• **Assignment**
Search the records for the word "input" and copy each line in which it appears.

• **Data**
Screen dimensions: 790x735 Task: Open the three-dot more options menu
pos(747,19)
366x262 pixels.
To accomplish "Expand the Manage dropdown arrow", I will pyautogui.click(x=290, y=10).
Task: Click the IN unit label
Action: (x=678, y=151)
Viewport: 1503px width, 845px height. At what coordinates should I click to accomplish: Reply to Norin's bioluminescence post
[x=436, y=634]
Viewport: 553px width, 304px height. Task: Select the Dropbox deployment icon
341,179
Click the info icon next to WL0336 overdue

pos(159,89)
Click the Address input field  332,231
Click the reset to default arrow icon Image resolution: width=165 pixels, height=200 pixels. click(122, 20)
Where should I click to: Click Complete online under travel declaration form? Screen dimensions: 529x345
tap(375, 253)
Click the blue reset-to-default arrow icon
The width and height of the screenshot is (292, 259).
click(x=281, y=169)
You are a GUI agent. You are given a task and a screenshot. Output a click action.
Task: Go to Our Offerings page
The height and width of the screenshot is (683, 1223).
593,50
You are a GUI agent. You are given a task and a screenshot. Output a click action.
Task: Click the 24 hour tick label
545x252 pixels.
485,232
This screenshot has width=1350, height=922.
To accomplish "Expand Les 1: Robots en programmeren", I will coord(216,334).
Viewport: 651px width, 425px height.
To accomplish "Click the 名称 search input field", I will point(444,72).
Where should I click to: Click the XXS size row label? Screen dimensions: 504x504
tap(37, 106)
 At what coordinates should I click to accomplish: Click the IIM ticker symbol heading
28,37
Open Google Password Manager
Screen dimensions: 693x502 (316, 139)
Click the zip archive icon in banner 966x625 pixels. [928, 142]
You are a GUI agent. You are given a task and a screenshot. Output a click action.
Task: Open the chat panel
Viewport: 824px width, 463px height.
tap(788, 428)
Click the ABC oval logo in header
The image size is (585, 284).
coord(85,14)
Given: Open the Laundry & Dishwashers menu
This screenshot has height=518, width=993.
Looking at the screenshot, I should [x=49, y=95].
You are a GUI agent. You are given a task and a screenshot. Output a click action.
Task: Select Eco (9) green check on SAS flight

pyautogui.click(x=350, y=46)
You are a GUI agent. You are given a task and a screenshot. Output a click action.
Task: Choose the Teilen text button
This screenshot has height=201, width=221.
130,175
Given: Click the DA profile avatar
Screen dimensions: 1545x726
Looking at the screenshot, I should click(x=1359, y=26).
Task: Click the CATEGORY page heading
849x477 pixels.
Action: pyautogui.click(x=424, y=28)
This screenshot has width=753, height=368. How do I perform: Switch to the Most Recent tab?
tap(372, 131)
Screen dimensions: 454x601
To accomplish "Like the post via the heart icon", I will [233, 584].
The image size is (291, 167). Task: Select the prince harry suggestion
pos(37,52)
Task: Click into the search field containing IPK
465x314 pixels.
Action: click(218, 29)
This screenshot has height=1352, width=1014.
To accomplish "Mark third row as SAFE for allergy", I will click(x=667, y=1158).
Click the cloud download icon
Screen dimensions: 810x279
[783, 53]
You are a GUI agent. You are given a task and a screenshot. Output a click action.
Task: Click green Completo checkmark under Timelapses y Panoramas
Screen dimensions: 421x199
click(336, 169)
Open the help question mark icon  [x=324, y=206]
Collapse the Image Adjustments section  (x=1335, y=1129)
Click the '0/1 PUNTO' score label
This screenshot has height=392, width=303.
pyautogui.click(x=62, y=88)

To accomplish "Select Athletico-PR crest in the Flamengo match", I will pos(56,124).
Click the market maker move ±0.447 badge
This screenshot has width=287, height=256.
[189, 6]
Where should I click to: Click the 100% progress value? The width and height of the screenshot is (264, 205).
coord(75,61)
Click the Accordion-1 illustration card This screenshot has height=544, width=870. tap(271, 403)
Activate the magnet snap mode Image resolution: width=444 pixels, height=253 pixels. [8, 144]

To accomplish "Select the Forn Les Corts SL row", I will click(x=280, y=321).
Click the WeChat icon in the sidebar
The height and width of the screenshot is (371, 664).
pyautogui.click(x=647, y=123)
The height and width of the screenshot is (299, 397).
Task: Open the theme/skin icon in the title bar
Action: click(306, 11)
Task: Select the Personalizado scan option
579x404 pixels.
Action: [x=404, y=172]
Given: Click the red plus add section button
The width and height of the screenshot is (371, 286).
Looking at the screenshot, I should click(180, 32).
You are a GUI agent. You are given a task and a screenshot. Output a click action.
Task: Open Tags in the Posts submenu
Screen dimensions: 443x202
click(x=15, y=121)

• **Your solution**
Click the Address input field  332,231
To accomplish "Click the 名称 search input field", I will point(444,72).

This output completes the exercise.